I went into the bedroom, and there was this old lady. I don’t remember kissing her, but I must have done so. My father would have insisted. I do remember that I sang her a song, one of the few I knew at that young age. It was “God Bless America.” Seventy-five years have gone by since I stood next to that bed and sang that song, my father and great-aunt at the end of the bed, my ailing and frail grandmother looking up at me. But I remember it.

My other grandmother, Lillian Firestone, I knew very well. As I wrote here many years ago, she had a sweet voice and used to sing her favorite song to me. It was “Call Me Up Some Rainy Afternoon.”

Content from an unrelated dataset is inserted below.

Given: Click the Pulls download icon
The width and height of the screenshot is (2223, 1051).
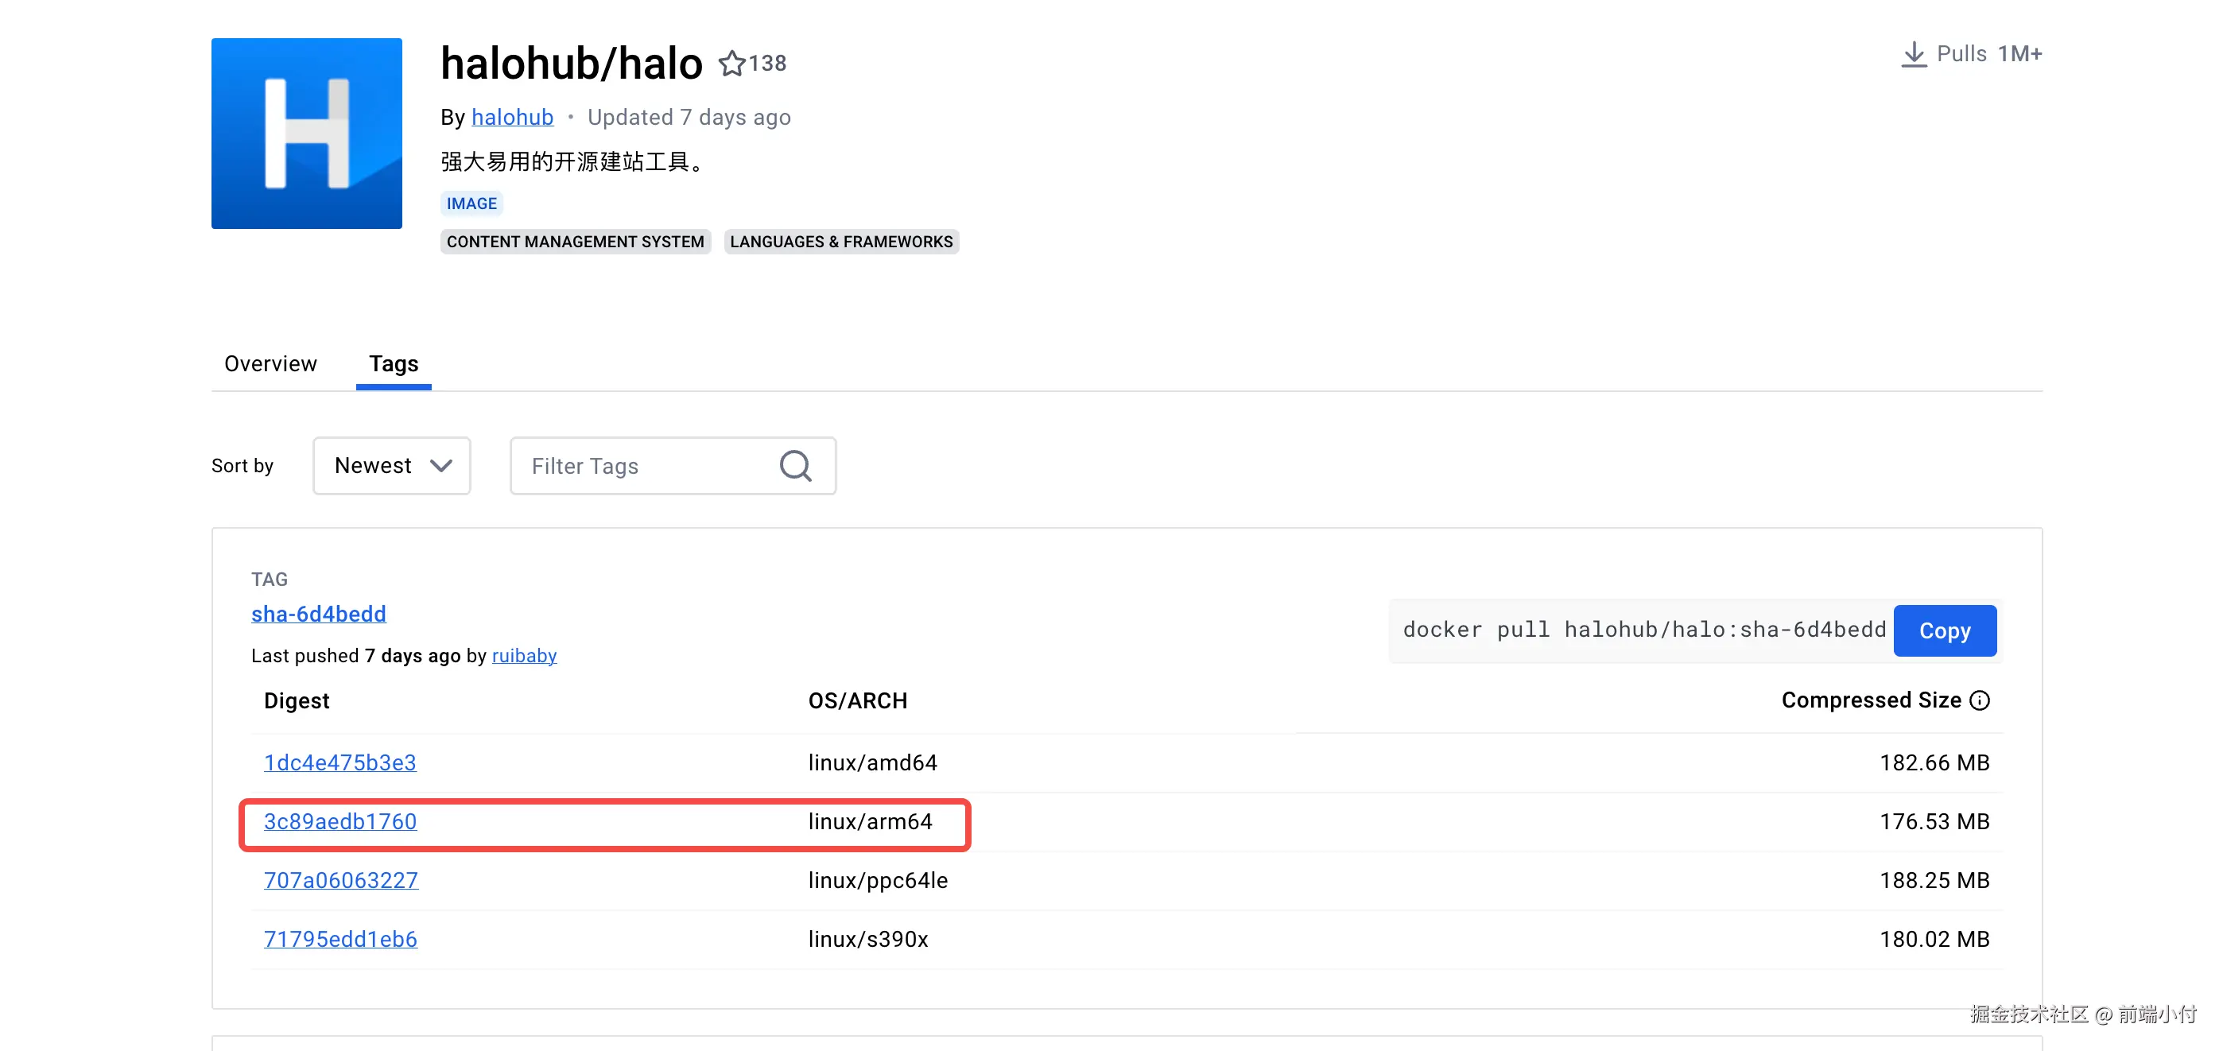Looking at the screenshot, I should tap(1913, 54).
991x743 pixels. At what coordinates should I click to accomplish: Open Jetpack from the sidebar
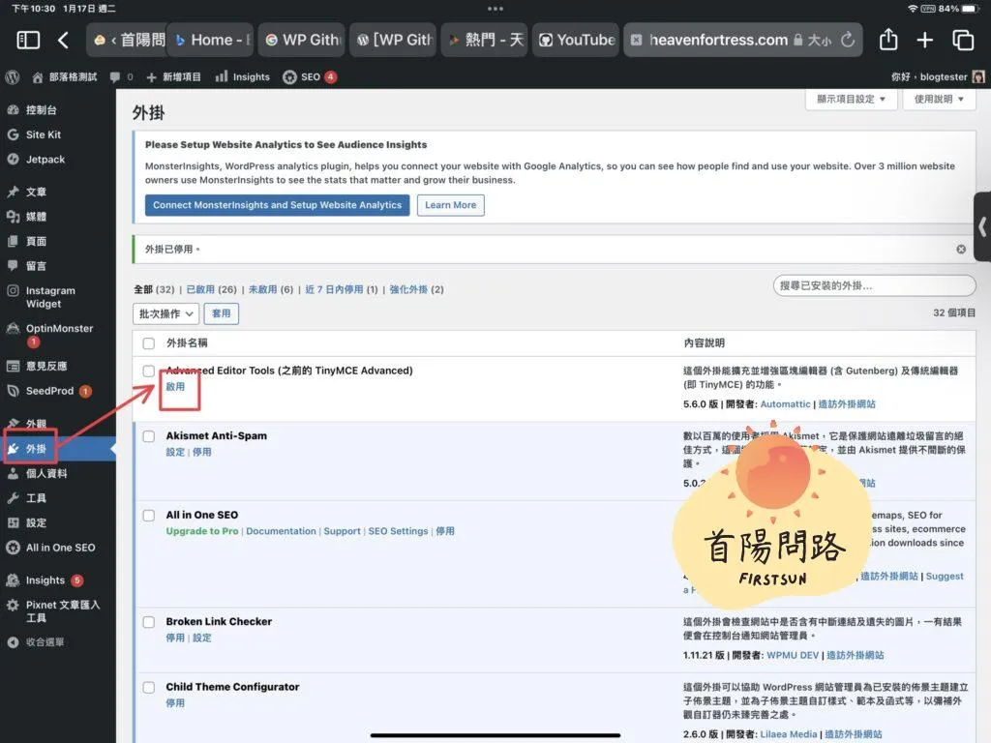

I assume my two grandmothers knew each other well, but that’s another piece of family history gone missing. The Steinfields moved to Claremont from Chelsea, Massachusetts, around 1900, my namesake grandfather died in an accident in 1912, and the Firestones arrived from Berlin, New Hampshire, in 1930. I don’t even know when my widowed grandmother Steinfield left Claremont for Revere, but the two women must have overlapped for a time.

According to the President, this country faces an immigration crisis. If we don’t stop it, he says, we will lose our country. Late last month, the Supreme Court upheld his “travel ban,” a 5-4 decision in which the majority deferred to the President’s “broad discretion” in the area of national security, while the minority accused the Court of upholding an immigration policy motivated by anti-Muslim bias.

I’m no immigration expert, and I express no opinion here on the Court’s decision. As the grandson of immigrants, however, I have always known that one of our country’s virtues is that it welcomes, in the words written by the poet Emma Lazarus and inscribed on the Statue of Liberty, “your tired, your poor, your huddled masses yearning to breathe free.” Many of those “huddled masses,” including my grandparents, came here in search of a better and safer life.

I can’t speak for the Steinfield immigrants, but I know firsthand that my Firestone grandparents loved this country as if it were their own, which it was from the day they set foot on Ellis Island more than a hundred years ago.

Irving Berlin became rich writing songs that most of us can hum – “Alexander’s Ragtime Band,” “Always,” “Blue Skies,” “I’ve Got My Love to Keep Me Warm,” and “White Christmas,” to name a few. He didn’t start out rich, or begin as “Irving Berlin.” He was born Israel Beilin in Russia in 1888 and came to this country when he was five, in 1893, a year or two after the Steinfields and a decade or so before the Firestones. All of them were fleeing pogroms in small Russian villages (“shtetls”) where it wasn’t safe to be Jewish.

Like so many immigrants, Irving Berlin made his way in the country that took him in. He wrote so many hit songs that he became a veritable one-man American songbook.

Two of those Irving Berlin songs were “Call Me Up Some Rainy Afternoon,” which one grandmother sang to me, and “God Bless America,” which I sang to my other grandmother.

They were all Americans.  And yes, an immigrant wrote “God Bless America.”